[Stored records]
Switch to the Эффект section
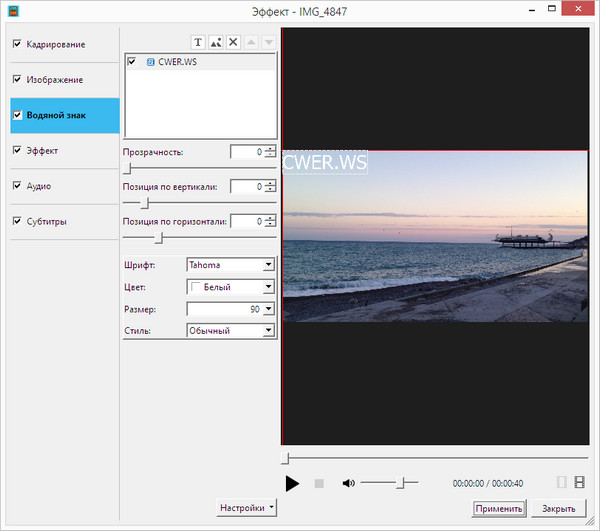The width and height of the screenshot is (600, 531). coord(42,150)
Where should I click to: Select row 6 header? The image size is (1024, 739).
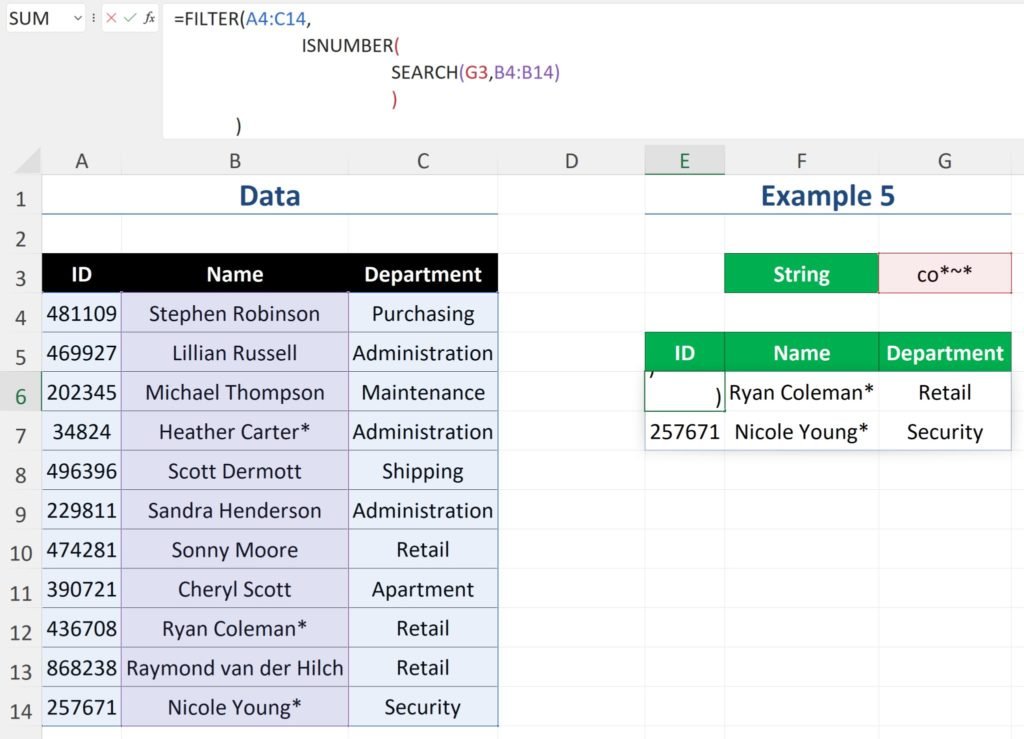click(20, 393)
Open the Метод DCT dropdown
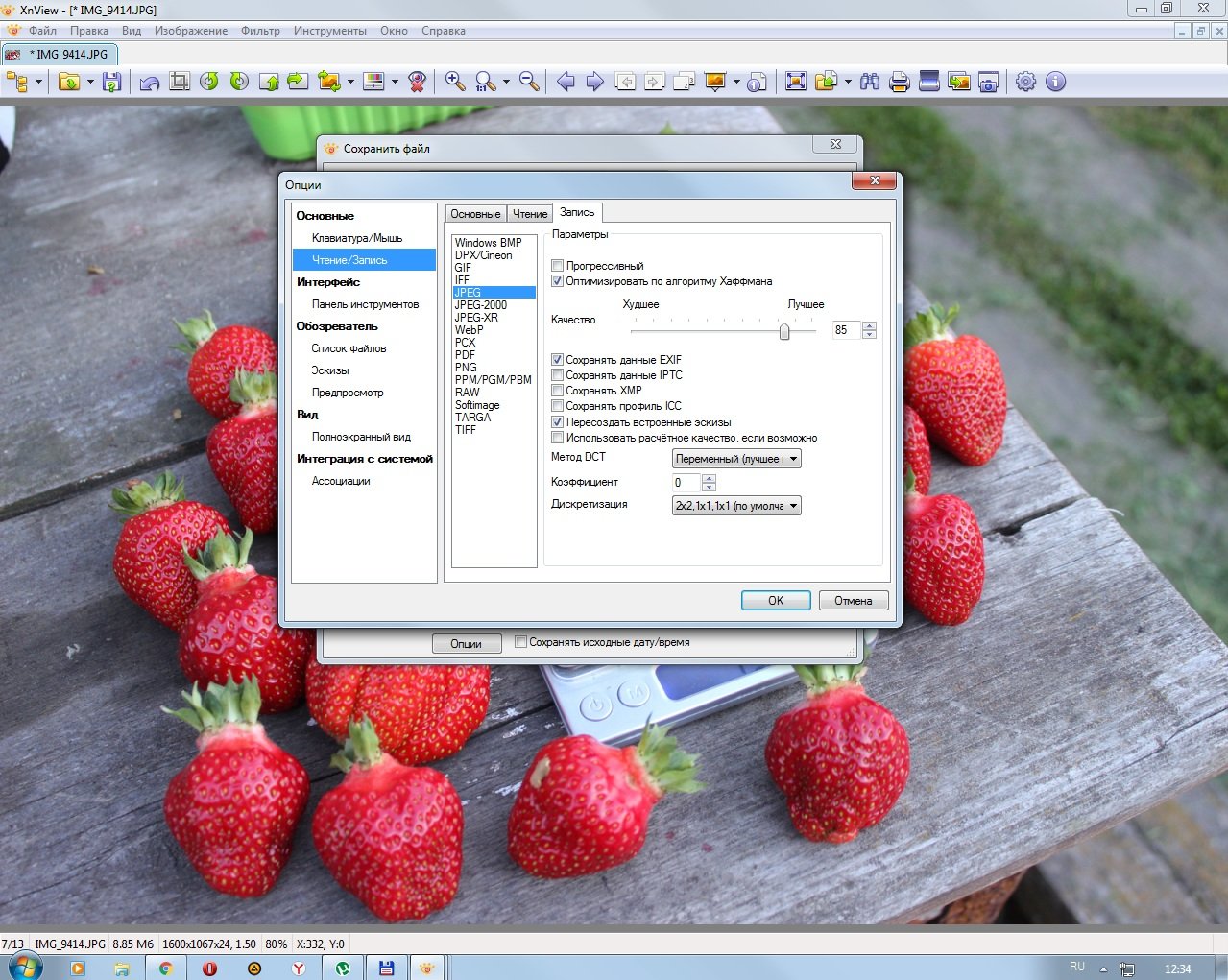 tap(736, 459)
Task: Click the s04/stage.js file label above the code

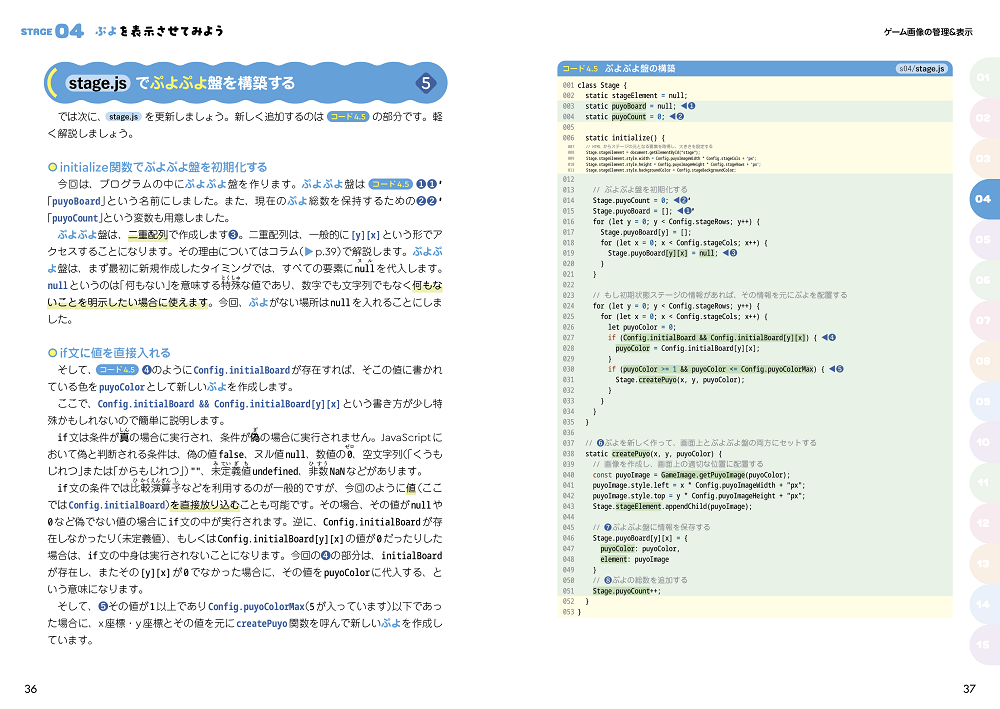Action: pos(920,69)
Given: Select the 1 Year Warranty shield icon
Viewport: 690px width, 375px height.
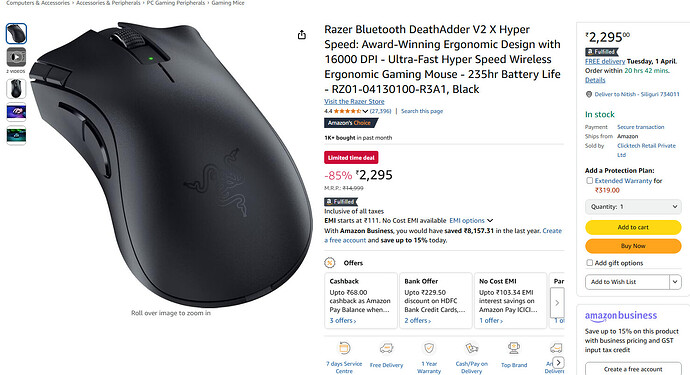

# BRIEF
The response should be the lines from the one containing "Where should I" through the final line of the records, reproduced exactly and with every picture left out.

# TASK RESPONSE
Where should I click to: Select row 6 header? The image size is (1024, 739).
click(20, 393)
Open the Метод DCT dropdown
 tap(736, 459)
Task: Click the s04/stage.js file label above the code

Action: pos(920,69)
Given: Select the 1 Year Warranty shield icon
Viewport: 690px width, 375px height.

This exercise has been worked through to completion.